-- Required action --
Return the data below exactly as given, except for the images.

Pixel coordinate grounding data
__________

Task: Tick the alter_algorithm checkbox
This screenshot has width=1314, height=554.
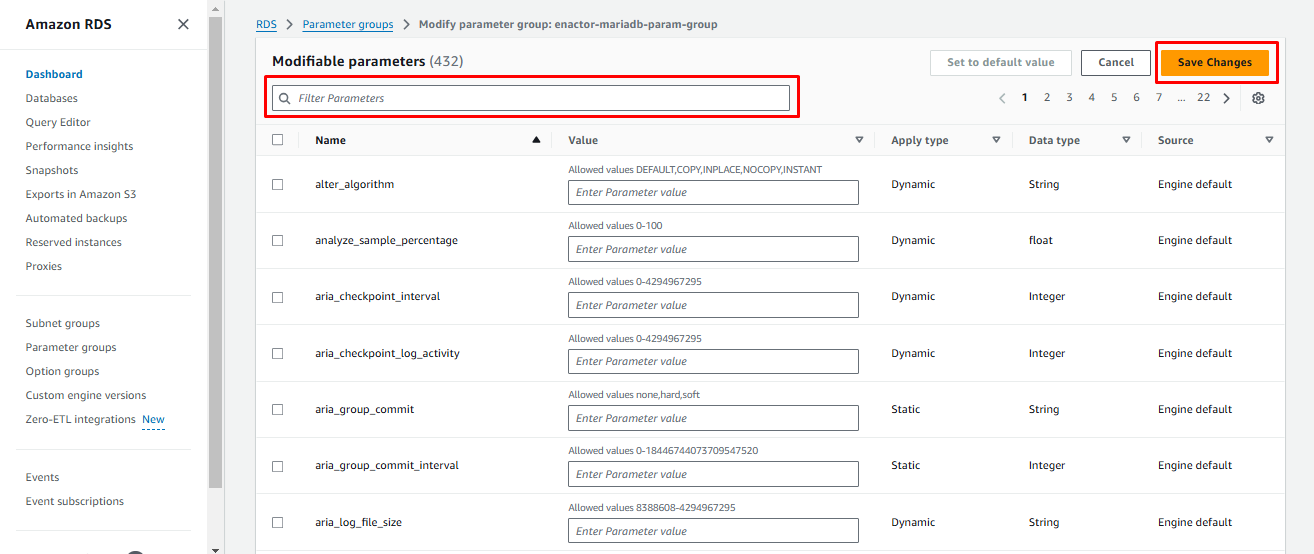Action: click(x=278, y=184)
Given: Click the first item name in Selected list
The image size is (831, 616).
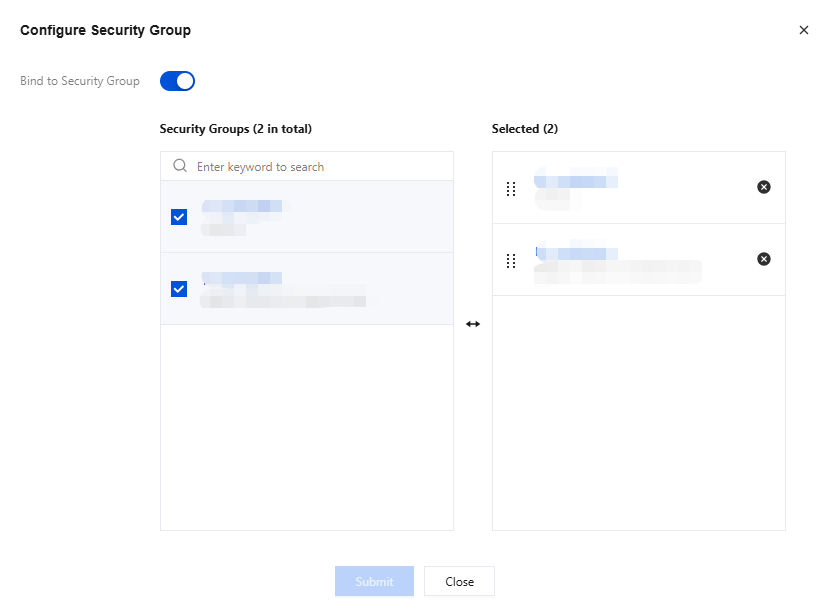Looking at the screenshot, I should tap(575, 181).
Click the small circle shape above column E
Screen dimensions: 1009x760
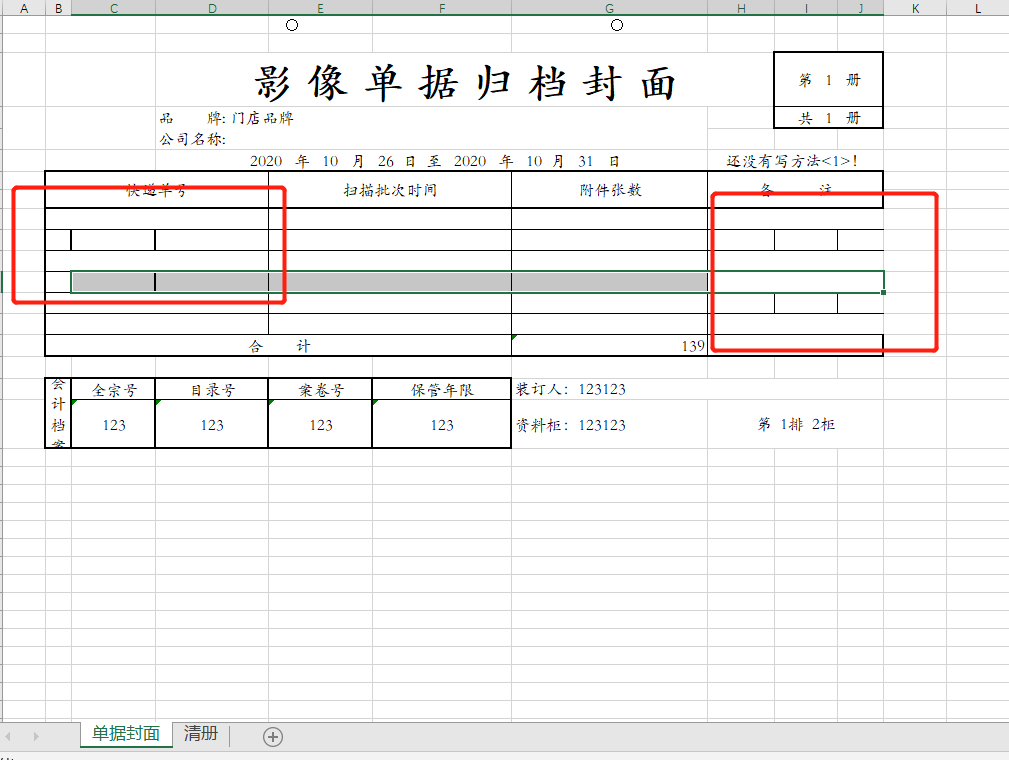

__________

-- Result for this task --
Task: Tick the alter_algorithm checkbox
This screenshot has width=1314, height=554.
Action: click(x=278, y=184)
Given: Click the first item name in Selected list
The image size is (831, 616).
Looking at the screenshot, I should tap(575, 181).
Click the small circle shape above column E
Screen dimensions: 1009x760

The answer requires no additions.